Records from a data source
--------
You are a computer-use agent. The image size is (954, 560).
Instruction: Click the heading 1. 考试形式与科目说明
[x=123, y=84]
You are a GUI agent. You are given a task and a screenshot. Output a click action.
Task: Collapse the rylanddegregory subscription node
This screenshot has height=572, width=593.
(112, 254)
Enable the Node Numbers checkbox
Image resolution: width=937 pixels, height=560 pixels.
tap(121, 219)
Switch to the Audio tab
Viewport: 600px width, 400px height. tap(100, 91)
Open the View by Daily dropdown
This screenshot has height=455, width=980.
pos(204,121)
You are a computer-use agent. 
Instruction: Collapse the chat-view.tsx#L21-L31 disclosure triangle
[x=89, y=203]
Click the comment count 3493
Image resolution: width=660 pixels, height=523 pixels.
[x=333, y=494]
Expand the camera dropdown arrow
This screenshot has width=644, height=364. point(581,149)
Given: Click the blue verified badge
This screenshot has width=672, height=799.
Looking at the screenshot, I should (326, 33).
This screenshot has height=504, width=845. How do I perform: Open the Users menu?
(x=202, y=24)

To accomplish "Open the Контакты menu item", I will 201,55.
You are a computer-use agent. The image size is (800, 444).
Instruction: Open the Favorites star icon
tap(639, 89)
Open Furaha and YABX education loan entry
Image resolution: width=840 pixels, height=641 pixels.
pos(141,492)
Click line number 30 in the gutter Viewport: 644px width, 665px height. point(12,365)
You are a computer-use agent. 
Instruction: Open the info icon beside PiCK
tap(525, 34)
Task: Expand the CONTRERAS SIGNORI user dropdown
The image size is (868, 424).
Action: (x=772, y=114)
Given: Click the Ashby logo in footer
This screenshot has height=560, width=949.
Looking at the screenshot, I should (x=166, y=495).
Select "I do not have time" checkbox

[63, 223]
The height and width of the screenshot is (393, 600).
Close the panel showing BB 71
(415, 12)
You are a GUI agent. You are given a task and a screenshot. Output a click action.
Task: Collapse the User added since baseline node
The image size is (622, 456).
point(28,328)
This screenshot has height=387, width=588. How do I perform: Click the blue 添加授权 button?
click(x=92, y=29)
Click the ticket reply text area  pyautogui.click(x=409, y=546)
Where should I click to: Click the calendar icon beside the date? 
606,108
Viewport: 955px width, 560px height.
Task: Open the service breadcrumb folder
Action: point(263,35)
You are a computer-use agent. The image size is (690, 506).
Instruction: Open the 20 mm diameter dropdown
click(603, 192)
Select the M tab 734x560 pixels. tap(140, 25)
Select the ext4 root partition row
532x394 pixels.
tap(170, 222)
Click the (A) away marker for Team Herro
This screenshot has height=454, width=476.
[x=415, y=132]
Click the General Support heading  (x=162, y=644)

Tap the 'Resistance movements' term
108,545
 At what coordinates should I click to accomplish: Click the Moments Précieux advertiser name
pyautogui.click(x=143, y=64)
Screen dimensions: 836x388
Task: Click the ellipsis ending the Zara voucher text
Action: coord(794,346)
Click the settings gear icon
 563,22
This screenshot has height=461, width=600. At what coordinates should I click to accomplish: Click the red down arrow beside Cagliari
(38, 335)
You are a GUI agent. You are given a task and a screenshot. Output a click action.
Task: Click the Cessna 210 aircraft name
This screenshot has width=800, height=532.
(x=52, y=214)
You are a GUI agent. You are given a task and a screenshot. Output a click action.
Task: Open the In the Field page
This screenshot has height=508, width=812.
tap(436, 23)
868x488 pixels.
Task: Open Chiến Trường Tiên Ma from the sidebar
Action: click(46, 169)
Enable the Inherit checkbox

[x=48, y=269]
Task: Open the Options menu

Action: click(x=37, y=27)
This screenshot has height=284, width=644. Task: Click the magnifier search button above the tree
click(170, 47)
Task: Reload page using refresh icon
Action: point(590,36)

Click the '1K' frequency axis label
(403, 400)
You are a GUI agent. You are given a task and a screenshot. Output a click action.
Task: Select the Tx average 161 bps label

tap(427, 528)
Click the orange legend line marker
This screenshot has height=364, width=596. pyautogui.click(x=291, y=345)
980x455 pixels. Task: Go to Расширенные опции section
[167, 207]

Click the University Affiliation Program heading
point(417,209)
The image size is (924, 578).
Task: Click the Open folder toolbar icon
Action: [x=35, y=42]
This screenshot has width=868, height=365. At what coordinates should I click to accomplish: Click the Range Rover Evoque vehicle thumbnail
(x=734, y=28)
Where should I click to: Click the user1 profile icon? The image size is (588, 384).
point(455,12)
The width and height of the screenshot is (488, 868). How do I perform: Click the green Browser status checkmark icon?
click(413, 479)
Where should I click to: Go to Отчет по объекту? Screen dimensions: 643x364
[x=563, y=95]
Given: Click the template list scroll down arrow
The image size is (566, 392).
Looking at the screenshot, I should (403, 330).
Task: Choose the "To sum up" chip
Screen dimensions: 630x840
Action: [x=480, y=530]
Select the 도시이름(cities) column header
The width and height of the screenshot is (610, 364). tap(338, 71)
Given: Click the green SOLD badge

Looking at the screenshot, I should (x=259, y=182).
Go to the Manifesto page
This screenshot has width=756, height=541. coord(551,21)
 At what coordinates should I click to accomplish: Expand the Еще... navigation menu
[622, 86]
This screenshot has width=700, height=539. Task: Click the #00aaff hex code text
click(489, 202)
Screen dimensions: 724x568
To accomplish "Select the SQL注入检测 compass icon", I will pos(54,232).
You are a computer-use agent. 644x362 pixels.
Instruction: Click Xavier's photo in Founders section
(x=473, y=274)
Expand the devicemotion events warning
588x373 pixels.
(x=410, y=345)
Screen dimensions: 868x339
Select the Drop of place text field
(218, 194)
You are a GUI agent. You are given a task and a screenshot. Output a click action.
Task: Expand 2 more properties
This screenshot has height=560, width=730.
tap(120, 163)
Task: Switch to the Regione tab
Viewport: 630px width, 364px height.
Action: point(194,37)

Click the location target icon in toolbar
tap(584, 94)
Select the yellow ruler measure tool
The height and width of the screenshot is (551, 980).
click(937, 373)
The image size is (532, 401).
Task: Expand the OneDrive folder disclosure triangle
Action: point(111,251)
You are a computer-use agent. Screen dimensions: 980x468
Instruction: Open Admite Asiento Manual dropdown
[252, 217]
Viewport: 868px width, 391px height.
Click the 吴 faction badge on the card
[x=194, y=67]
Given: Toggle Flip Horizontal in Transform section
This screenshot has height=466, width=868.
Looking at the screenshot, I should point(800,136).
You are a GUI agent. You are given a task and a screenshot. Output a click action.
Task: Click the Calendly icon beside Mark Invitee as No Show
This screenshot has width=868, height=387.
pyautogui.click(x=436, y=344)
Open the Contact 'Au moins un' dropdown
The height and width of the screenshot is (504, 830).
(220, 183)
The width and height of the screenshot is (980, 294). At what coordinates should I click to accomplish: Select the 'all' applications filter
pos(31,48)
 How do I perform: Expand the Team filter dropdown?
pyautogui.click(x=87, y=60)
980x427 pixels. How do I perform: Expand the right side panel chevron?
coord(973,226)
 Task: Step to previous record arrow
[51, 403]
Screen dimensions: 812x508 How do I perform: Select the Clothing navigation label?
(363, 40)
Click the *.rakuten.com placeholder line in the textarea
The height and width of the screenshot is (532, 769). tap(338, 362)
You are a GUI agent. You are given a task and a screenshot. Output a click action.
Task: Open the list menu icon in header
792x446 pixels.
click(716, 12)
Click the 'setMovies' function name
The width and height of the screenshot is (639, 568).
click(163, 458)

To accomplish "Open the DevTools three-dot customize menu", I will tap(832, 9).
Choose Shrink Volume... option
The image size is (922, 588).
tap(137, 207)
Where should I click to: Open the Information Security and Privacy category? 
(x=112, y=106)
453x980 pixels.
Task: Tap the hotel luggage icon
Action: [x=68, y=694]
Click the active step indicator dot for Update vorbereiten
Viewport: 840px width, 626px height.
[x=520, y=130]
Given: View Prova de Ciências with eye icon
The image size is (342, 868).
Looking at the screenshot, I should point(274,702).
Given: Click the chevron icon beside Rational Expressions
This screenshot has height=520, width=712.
--------
| WHAT IS EXPECTED |
The answer must consist of every line above that contains the word "computer".

| EXERCISE RESPONSE |
You are a computer-use agent. The image size is (954, 560).
You are a computer-use agent. 
You are a computer-use agent. The image size is (800, 444).
You are a computer-use agent. 
You are a computer-use agent. The image size is (690, 506).
You are a computer-use agent. 644x362 pixels.
You are a computer-use agent. Screen dimensions: 980x468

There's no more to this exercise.